Given request
Can you lay out all the items below as a numbered list, skipping any blank lines and leaving the pictures out?

Stored dataset items
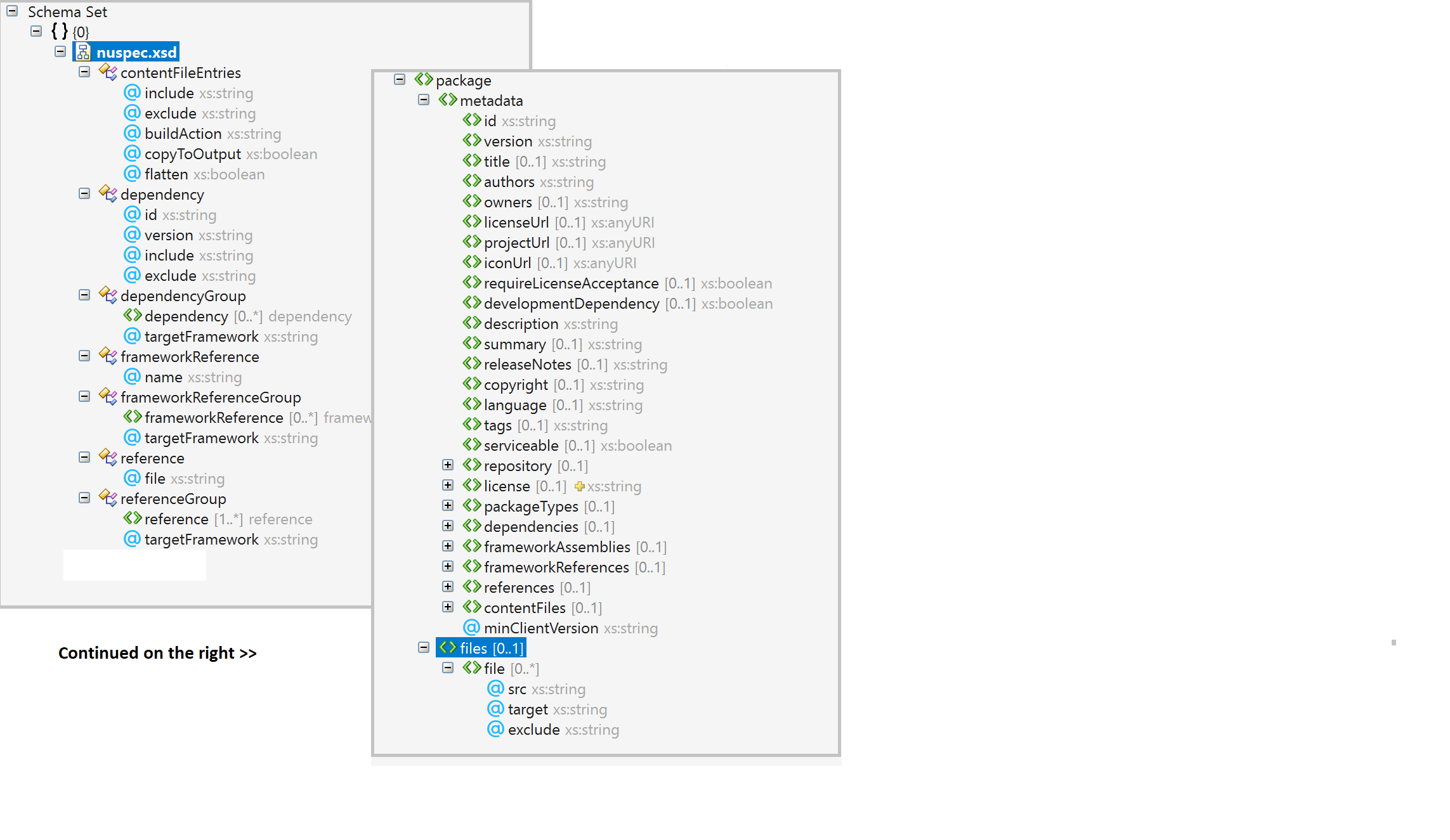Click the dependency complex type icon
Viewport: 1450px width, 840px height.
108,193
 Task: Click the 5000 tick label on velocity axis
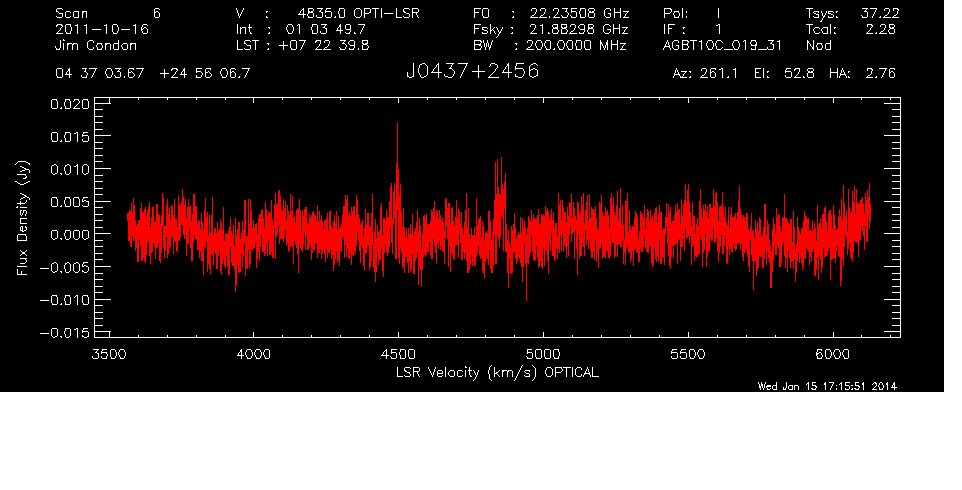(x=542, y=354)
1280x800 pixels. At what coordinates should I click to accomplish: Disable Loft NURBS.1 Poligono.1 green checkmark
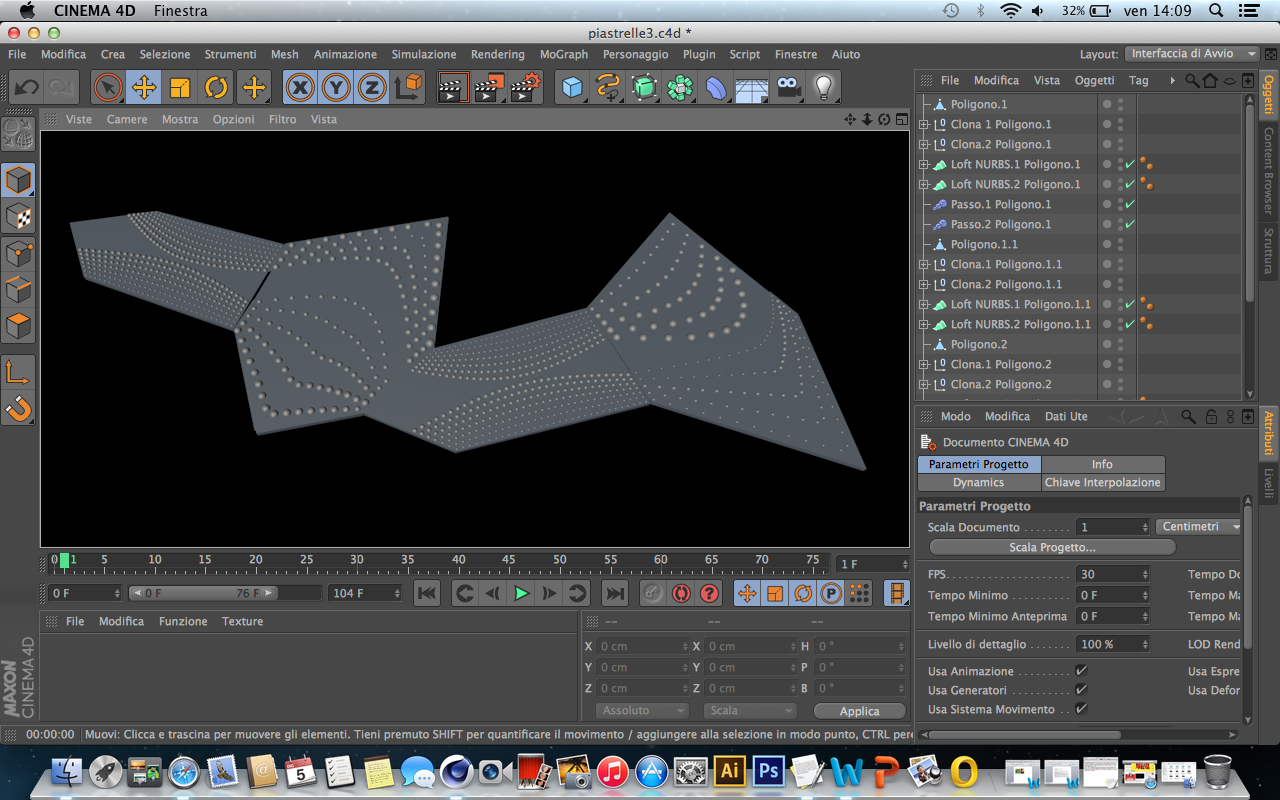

The output
1. Click the dependency complex type icon
2. Viewport: 1450px width, 840px height.
3. 108,193
4.  Task: Click the 5000 tick label on velocity axis
5. (x=542, y=354)
6. 1280x800 pixels. At what coordinates should I click to accomplish: Disable Loft NURBS.1 Poligono.1 green checkmark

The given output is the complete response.